Portfolio 3: Making Your Contribution to a Publicly Debated Issue

Overview: This portfolio culminates in a pair of Arguing Essays that contribute to the publicly debated issue you analyzed in Portfolio 2.

To complete work on this portfolio, you will:

Evidence of participation in all these items will be compiled in your folder, turned in, graded and returned to you before your second arguing essay is due—this one for a new audience of readers, specifically the Editorial page of the New York Times.

For the first essay and folder, if you targeted your article for Parents’ Magazine, you would write for a general audience of parents of young children. Similarly, if you were writing for a journal or magazine published on a Web site, such as National Review Online, you would write for the readers of that publication. The first arguing essay, written for an audience and publication of your choosing, can also be submitted to the CSU online student journal, Talking Back, for possible publication after a competitive selection process. The final draft of this first argumentative essay must include a cover page that clarifies the audience and purpose you have in mind for your essay. This first arguing essay is worth 20% of your final grade.

The second argument, which is a revised version of the first and directed toward the Editorial page of the New York Times, will be turned in after the initial folder is graded and returned to you. Here you will demonstrate your understanding of the New York Times as a distinguished national and international news source, show evidence that you are familiar with its readers, and demonstrate that you understand the differences between the rhetorical situations of your selected publication’s audience and the New York Times Editorial page, only the simplest of which is a difference in length requirements.
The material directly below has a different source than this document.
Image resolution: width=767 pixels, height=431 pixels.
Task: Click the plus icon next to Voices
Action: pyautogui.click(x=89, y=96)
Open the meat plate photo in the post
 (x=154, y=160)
This second arguing essay is worth 15% of your final grade.

Essentially, this portfolio helps you add your voice to the public conversation you analyzed in your second portfolio. Now that you have learned what other members of that conversation have been saying about the issue, you are qualified to make your own contributions. The first essay, targeting a publication of your choosing, and the second one (a substantial revision) targeting the most read newspaper opinion page in the world, will allow you differing opportunities to stake your claim as well as two distinct opportunities to showcase your talents as a flexible writer—that is, one who is adaptable to differing contexts. In making your own contribution to the conversation on your selected issue, your goal will be to add something new to the discussion while also acknowledging the contributions of authors who have already contributed ideas and information. You may wish to go back to your notes on the idea of “newness” from the beginning of the course to recall the range of ways a paper than stake new ground.
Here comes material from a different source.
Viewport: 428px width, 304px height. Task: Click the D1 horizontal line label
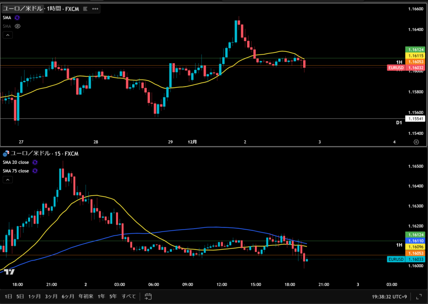[x=399, y=122]
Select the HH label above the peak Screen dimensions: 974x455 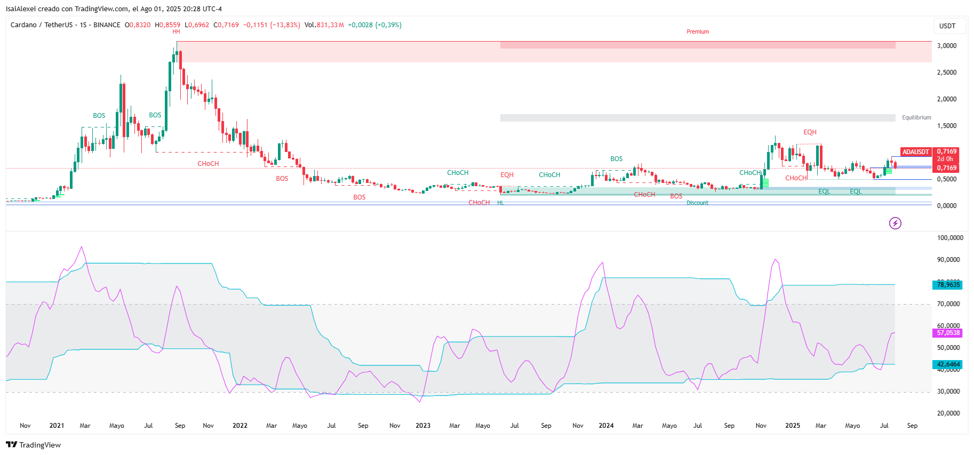pos(176,32)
Your grade for this portfolio will be based on the quality of your first and second Arguing Essays (20% + 15% of your overall grade in course). Your success on both Arguing Essays, however, will be determined largely by the work you do on your homework assignments and especially the Context Comparison. It might be helpful, as a result, to imagine the homework assignments (including the News Clippings) and the Context Comparison as prewriting for the Arguing Essays.

Worth: 35% of the course grade (20% and 15%, respectively)

Purposes for this Portfolio: To learn how to contribute to a debate about a public issue; to learn strategies for designing effective documents; to think critically about writing situations and to strengthen your understanding of writing for specific audiences, to demonstrate your flexibility in writing for differing contexts.

Audience: Your arguing essays will be directed toward two differing audiences, first the audience of a publication (magazine, journal, newspaper, Web site) that you propose in your Context Comparison. This first paper will be a minimum of six double-spaced, typed pages or 1500-1800 words. The second, an opinion piece for the Editorial page of the New York Times, will be of a length appropriate for this newspaper—probably 650-800 words. Your instructor must approve your choice of target publication for the first arguing essay.

Portfolio Content: When you turn in your portfolio folder after the first paper for 20% of your grade, your portfolio will include homework assignments, the Context Comparison, rough drafts of your first Arguing Essay, comments you receive from your classmates on your rough drafts, the final draft of Arguing Essay #1, and a collection of 10 editorial and op-ed pieces as well as 10 examples of visuals/graphics from the NYT. This portfolio will be graded and returned to you prior to your revision for the Editorial page, which constitutes the final portion of Portfolio 3 for an additional 15% of your grade. When you submit your Editorial, you must resubmit all previous Portfolio 3 materials.

Pick Up of Final Portfolios: You can pick up your portfolio at the beginning of next semester (after contacting your instructor ahead of time). Alternatively, if you would like to have your portfolio returned sooner, you must include with your final folder a self-addressed, stamped envelope that has been metered for the full weight of your completed folder.